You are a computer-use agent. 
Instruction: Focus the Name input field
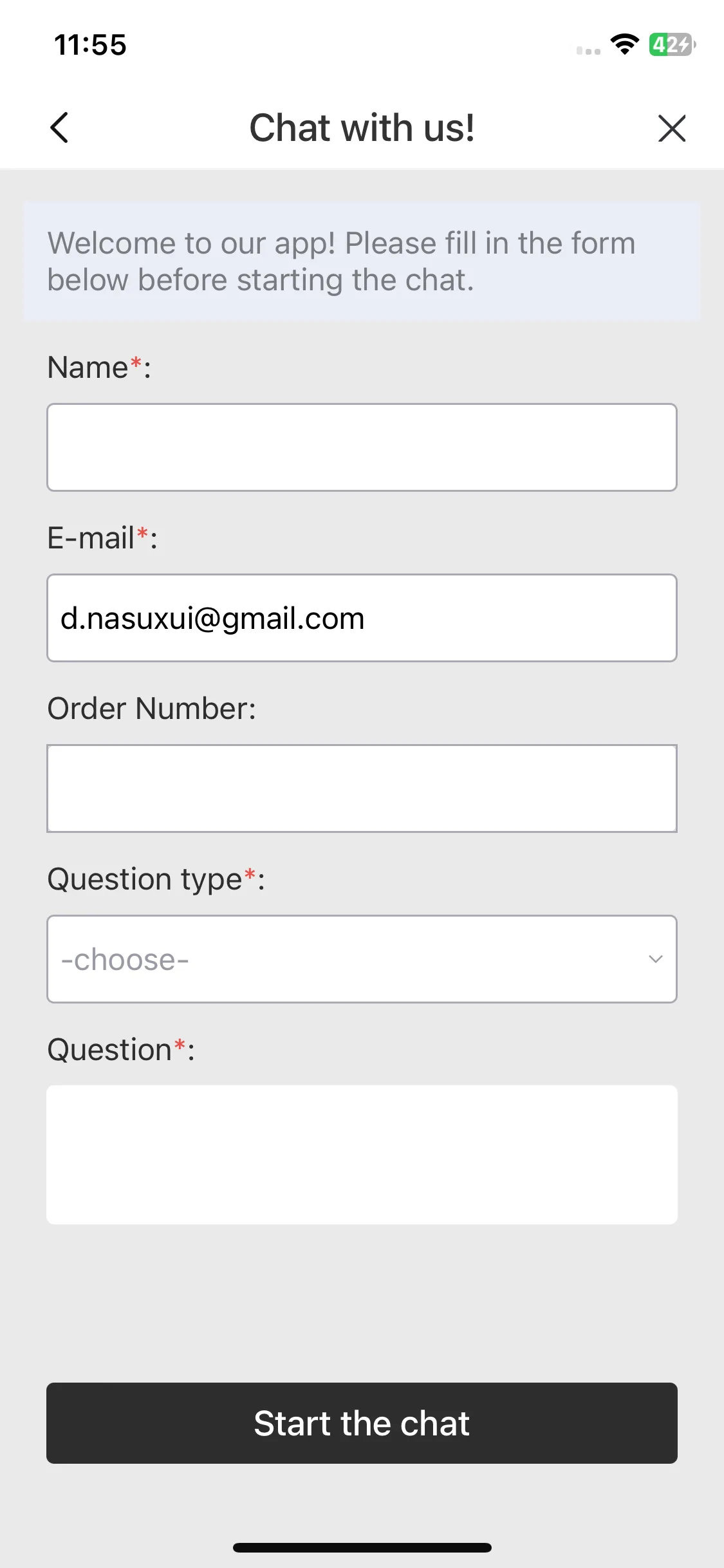362,447
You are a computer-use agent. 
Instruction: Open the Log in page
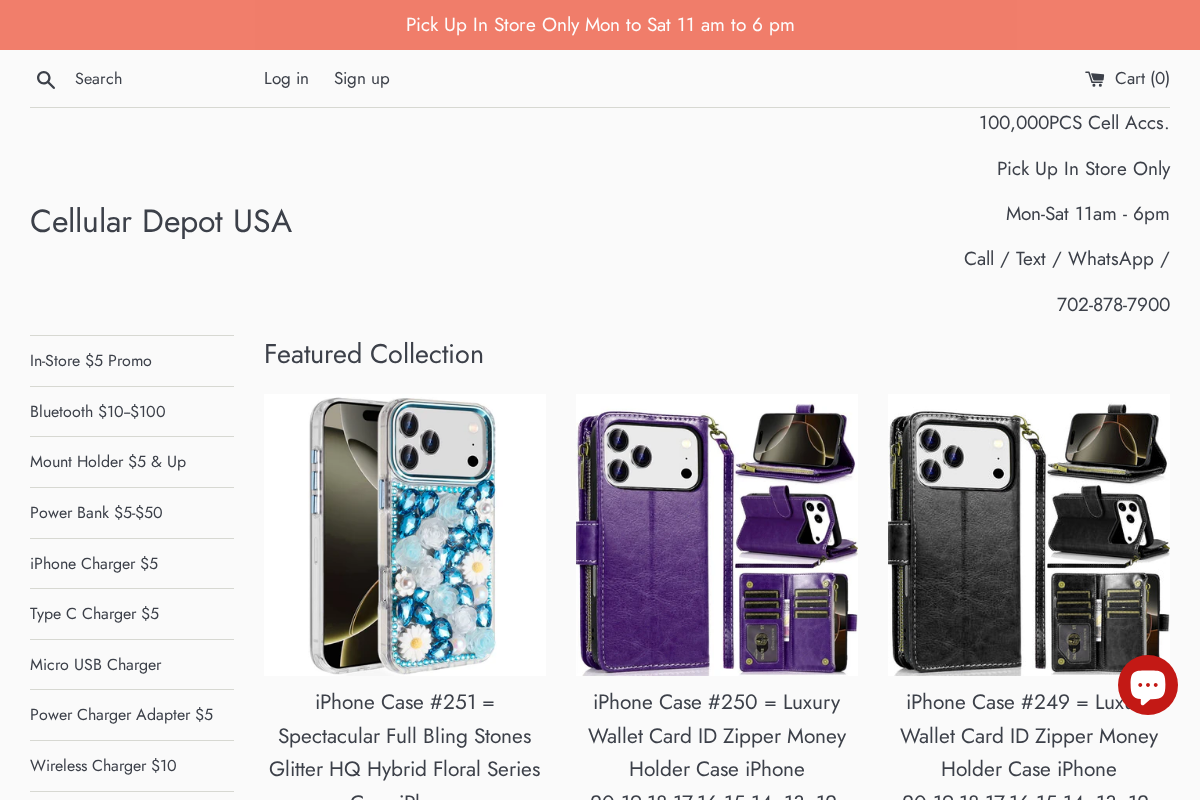(x=286, y=78)
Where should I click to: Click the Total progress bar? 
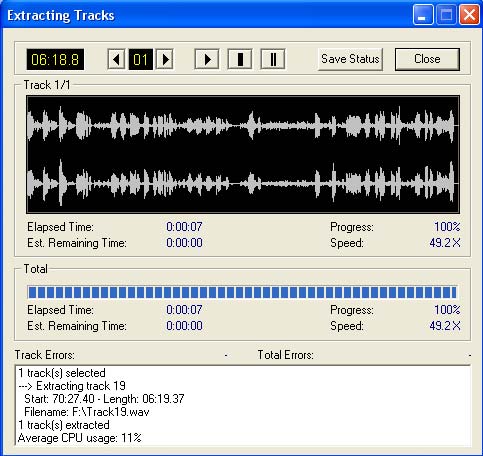tap(242, 292)
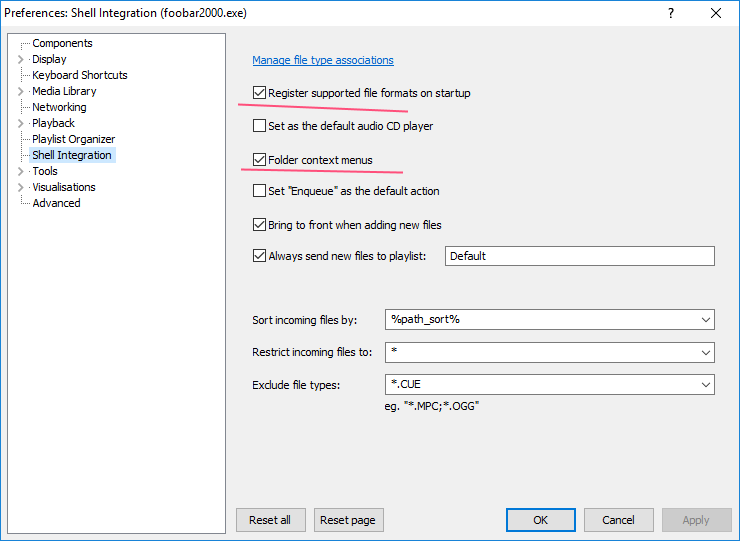Enable Set as default audio CD player
The image size is (740, 541).
(x=260, y=127)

# # # #

- _BRIEF_
Identify every line in the records that contains the word "Instruction", and copy each of those lines.

- _ANSWER FOR THIS EXERCISE_
Instruction: Focus the Name input field
Instruction: Open the Log in page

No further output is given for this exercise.